Para tristeza nuestra este flagelo se presenta en las portadas de nuestros medios de comunicación en sus portadas al menos en 40 ocasiones en el año. Desde enero hasta el 5 de junio de este año llevamos 14 femicidios reconocidos por el departamento de Estadísticas del Poder Judicial y aún no pasa nada.
En las últimas semanas los crímenes han sido dolorosos para la memoria colectiva. La pequeña Marta Luz Borbón, quien apareció sin vida en un cañal en el Pilar de Cajón en Pérez Zeledón, conmovió al país y revivió una serie de tristes historias de muertes de infantes. Marta Luz tenía 10 años y ese día le cortaron sus sueños. Días después en San Joaquín de Heredia dos hermanas y su colaboradora verían la muerte de manos de unos “roba casas”, las víctimas Sonia Virginia y Guiselle María Rodríguez Ulate junto con Carolina Herrera Salazar, todas en un solo día. La pregunta: ¿Las matarían por ser mujeres? Aún rebota en las paredes de su casa como eco de esa impunidad de la que estamos hartos.  
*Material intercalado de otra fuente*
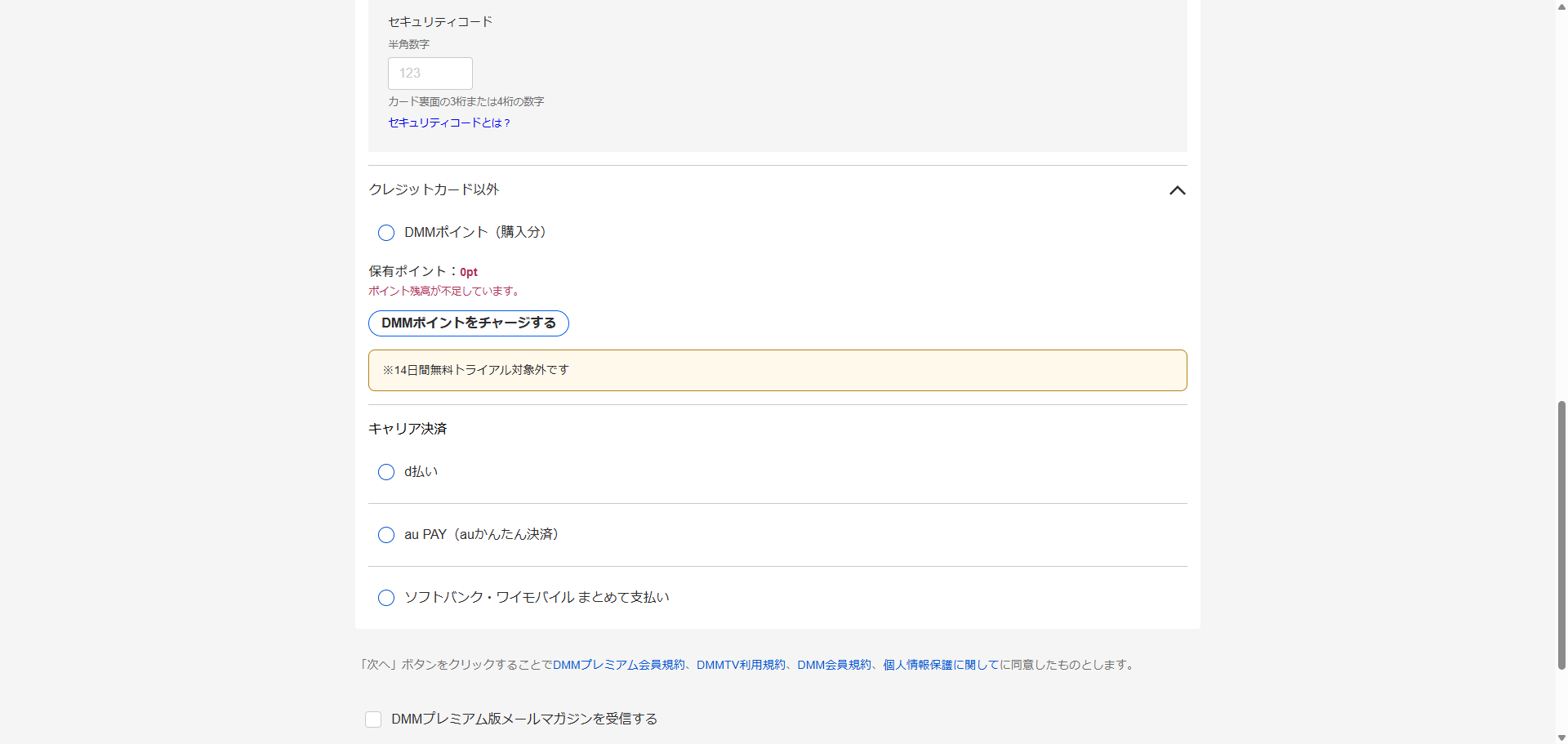
Task: Choose au PAY（auかんたん決済） radio button
Action: (x=386, y=535)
Sin llegar a la mitad. El calendario apenas apuntaba la quincena del mes y otro hombre acabó con la vida de la quinceañera Noylin Rodríguez Calvo (embarazada). Imagínese que para este año son tres las niñas de quince años  que mueren en manos de sus seres queridos. En la mayoría de casos son víctimas de hechos violentos cometidos por extraños, allegados a las niñas, vecinos, padres o sus parejas fueron los agresores. Inclusive, entre julio del 2005 y este mes, ocurrieron 25 asesinatos de niñas menores de 14 años. En promedio, al menos cuatro menores mueren así cada año: una crueldad y dolorosa situación para las familias costarricenses.
Merece recordarse que estos delitos están definidos en Convención Interamericana para Prevenir, Sancionar y Erradicar la Violencia en contra de las Mujeres conocida como Convención de Belem do Pará, que destaca la violencia derivada de relaciones de poder desiguales en la historia entre mujeres y hombres -que causa muerte, daño físico, sexual o psicológico a una mujer-.
Un grito por la dignidad.  Debemos tomar en cuenta que entre el 2005 y este año, muchas de las niñas murieron por decisiones trágicas tomadas por personas cercanas, quienes debían cuidarlas y protegerlas.  Hoy más que nunca es necesario un reconocimiento de estos crímenes para que se tipifiquen a estos agresores, que en muchos casos caminan en la calle libremente. En el caso de los femicidios es difícil contabilizar las muertes porque las autoridades judiciales no diferencian esa tipología. Afortunadamente, investigadores nos damos a la tarea de hacer nuestros propios registros para no creernos los datos oficiales y seguir luchando por los derechos humanos de estas niñas. En memoria de todas ellas levanto mi voz y vocifero por la dignidad de nuestras mujeres.

Por: Marlon Mora


* Fotografías: con fines ilustrativos.